*WORK REQUIRED*
Among the records below, find the lines that contain "menu" and copy each of them.

*LISTED RECORDS*
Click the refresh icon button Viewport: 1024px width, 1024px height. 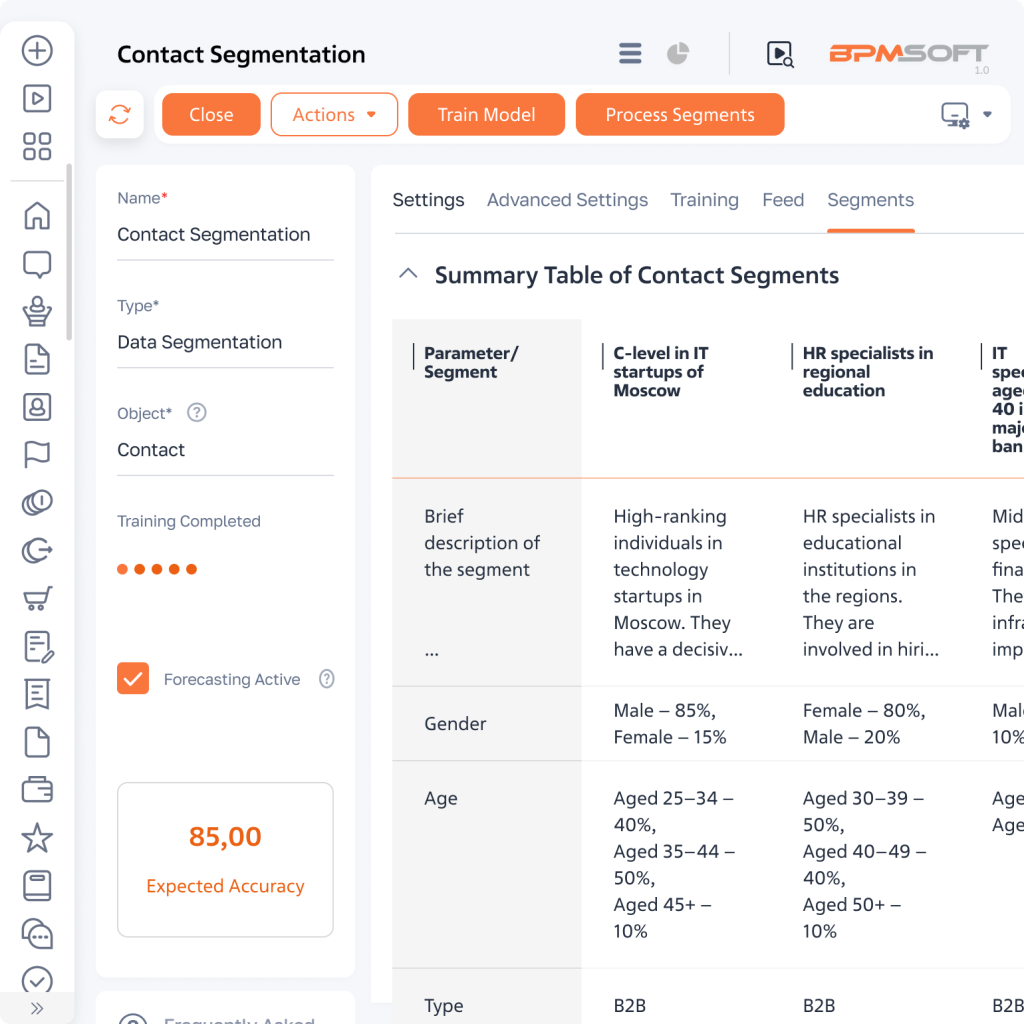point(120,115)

==

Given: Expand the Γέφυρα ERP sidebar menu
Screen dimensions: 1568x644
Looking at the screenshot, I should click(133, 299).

* * *

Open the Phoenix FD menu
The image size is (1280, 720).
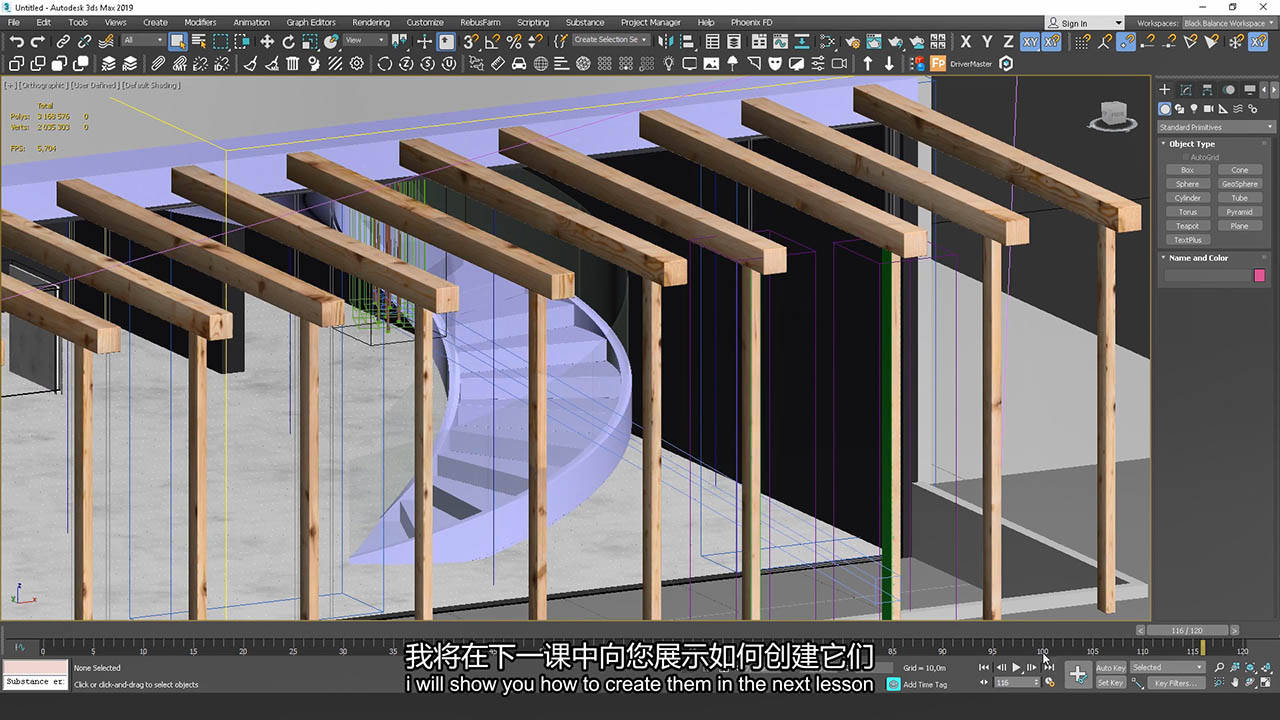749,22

*EXERCISE RESPONSE*
Given: Expand the Γέφυρα ERP sidebar menu
Open the Phoenix FD menu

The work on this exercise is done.